Borrell parece dispuesto a desmarcarse de la pasividad atribuida a Mogherini y a asumir el reto de espolear a los ministros europeos de Exteriores para obligarles a reaccionar con mayor rapidez y contundencia. “Sí, claro que asumiré riesgos. Asumiré el riesgo de que mis propuestas no sean aceptadas y de quedarme en minoría”, ha asegurado el candidato a alto representante.

El candidato ha dejado claro que no es un político proclive a conformarse con el statu quo ni a aceptar con facilidad las instrucciones aparentemente incuestionables. Borrell, incluso, ha dejado caer una gota de rebeldía contra Von der Leyen, que en la carta de “misión” remitida a cada comisario ha limitado de manera significativa, según algunos observadores, el margen de actuación del futuro alto representante.
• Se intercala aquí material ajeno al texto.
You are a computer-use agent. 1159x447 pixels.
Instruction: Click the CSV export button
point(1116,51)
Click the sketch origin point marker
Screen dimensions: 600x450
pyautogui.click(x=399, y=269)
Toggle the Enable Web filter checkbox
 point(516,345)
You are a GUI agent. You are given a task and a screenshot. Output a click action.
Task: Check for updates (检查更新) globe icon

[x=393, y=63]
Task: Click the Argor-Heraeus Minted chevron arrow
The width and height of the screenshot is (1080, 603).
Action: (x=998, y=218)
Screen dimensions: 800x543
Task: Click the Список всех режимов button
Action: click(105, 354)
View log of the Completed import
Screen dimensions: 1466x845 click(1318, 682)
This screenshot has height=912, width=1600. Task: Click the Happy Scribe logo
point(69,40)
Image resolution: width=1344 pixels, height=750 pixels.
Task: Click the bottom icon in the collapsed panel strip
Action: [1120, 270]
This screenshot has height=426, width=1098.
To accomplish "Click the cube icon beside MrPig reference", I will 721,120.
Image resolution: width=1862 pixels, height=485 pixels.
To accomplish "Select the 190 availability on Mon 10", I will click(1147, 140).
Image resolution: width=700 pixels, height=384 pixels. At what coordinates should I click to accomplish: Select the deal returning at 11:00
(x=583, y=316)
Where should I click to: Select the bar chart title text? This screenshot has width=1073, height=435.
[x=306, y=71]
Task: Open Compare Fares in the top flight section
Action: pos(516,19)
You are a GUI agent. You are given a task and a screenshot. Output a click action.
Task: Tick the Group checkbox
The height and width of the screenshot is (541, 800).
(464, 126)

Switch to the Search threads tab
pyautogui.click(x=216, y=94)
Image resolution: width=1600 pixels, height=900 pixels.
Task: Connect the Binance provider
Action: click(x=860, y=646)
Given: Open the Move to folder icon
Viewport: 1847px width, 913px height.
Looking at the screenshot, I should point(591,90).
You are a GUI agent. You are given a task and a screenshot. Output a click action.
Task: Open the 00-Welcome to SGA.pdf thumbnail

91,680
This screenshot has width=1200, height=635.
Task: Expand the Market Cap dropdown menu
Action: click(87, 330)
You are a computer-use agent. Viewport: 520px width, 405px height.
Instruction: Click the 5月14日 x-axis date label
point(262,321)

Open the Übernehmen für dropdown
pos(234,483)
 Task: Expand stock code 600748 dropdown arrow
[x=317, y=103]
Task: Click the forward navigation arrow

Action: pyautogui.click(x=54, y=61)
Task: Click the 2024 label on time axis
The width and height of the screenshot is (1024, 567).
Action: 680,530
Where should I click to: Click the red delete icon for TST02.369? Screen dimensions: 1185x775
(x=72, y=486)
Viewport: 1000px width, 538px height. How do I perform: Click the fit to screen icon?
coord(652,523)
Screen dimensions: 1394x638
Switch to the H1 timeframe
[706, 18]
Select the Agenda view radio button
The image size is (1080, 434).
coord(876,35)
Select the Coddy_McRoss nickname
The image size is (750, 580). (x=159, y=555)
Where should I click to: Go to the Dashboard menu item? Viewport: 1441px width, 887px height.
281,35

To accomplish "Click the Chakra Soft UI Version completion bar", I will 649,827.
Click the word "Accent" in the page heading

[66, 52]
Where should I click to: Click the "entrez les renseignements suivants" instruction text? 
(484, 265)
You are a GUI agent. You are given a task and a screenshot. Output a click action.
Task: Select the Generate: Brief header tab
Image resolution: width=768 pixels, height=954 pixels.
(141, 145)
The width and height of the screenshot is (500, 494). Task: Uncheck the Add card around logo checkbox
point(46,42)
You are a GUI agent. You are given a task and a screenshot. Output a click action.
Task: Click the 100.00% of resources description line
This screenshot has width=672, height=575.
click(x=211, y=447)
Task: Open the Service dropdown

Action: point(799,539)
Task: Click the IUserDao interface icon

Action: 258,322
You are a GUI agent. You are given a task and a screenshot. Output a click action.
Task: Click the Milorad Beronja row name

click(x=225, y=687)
“El artículo 18 del Tratado de la UE me encarga coordinar la política exterior y para hacerlo no necesito ninguna carta de misión”, ha advertido Borrell. Y ha insistido en su idea de que la acción exterior de la UE debe combinar todas sus armas e instrumentos, desde la política comercial o de desarrollo al impulso del papel internacional del euro. “Creo que uno de los grandes problemas de la política exterior europea es su separación en silos”, ha señalado. Su voluntad de superar esa compartimentación puede provocar roces en una Comisión en la que cada uno de los 27 miembros trata de acotar su propia parcela de unas competencias que no llegan para todos.

Borrell tampoco se ahorró dar un baño de realidad a los parlamentarios más euroentusiastas, partidarios de eliminar cualquier derecho de veto de las capitales sobre las posiciones internacionales de la UE. “A veces me sorprende que se quiera mantener el veto en temas presupuestarios y que luego se proponga gestionar una política tan sensible como la exterior a base de votaciones por mayoría cualificada”, señaló el ministro español. El futuro jefe de la diplomacia aboga por la supresión del veto solo en áreas limitadas como las sanciones, los derechos humanos o algunas misiones exteriores.